DG posts about Nature v. Nurture and I've got to add my 2 cents.

First of all, I'm pretty odd for my sex. I've got a lot of the traits that are stereotyped as belonging to the opposite group. No doubt, my experience as a non-normal member of my sex colors my opinion.

I think there are inherent differences between the sexes ON AVERAGE which might as well be attributed to "nature" since we've got one nasty chicken and egg problem on evolution and the beginning of life that's too hard to address right this minute.

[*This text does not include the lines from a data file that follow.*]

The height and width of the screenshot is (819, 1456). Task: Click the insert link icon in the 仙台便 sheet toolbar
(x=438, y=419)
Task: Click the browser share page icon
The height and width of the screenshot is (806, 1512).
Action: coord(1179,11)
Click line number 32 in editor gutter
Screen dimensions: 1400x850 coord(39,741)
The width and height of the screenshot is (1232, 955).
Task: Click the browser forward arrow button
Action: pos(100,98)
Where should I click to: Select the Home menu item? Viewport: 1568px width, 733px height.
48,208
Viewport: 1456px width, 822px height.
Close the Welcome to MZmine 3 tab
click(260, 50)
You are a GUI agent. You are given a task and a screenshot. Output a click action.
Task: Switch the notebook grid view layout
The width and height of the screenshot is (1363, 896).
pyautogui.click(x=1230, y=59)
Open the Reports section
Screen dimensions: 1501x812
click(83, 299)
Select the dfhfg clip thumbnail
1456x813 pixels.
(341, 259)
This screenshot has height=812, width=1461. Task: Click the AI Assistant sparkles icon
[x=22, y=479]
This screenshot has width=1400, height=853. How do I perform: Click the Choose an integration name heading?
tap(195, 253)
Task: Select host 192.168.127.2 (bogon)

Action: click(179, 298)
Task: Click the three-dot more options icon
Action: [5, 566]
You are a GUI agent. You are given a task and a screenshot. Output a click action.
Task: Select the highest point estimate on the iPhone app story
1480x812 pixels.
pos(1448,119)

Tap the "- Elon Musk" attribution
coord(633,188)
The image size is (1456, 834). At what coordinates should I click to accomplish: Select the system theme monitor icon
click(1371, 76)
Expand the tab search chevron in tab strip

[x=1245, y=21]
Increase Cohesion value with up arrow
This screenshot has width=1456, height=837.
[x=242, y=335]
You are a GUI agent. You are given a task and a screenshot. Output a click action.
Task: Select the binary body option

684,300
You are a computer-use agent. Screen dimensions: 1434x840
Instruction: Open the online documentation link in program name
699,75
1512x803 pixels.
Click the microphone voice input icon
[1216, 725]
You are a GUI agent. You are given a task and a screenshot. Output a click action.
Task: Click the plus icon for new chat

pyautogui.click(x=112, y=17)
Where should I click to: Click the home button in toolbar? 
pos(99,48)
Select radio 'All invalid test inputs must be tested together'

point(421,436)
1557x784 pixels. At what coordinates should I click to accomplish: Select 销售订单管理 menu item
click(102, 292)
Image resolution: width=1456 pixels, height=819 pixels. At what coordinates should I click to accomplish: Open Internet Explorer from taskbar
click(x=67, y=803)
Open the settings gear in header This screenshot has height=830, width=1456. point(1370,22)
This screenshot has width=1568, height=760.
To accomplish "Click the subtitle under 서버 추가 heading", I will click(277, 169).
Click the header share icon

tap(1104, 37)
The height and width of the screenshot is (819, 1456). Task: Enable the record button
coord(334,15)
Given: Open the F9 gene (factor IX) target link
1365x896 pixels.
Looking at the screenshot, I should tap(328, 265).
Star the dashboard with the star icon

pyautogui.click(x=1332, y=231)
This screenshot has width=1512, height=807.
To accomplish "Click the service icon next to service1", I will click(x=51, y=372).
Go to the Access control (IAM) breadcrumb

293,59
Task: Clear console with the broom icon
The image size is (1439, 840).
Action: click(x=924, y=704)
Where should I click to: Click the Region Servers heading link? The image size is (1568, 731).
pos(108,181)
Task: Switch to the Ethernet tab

However, I know there are plenty of people who fall outside the nature bell curve for their sex. I imagine nurture plays a stronger role for them than the people who sit happily in normal-for-their sex land. If your formative years are spent around strong gender-role role-models, presumably, you will absorb their essence, whether it's smack-dab in the center of the bell curve, or way off in outlier-land.

In short, I don't think you can say very much that's useful about a single member of either sex simply because they have the XX or the XY. But, if you get a big enough group together and you could probably make some reasonably accurate generalizations.

Finally, there's the nasty feedback loop: generalizations about groups of people of either sex are most likely derived somewhat from the bell-curve of nature. But the truthfulness of the generalizations makes them part of society's idea of gender roles. Once society accepts it as normal, it becomes nurture.

Raaaaiiiiighhht. I'm saying something oh-so-clearly here. It's this: I think there's a balance of sorts, but there's not really any way to know whether nurture or nature plays a larger role because they are inter-related.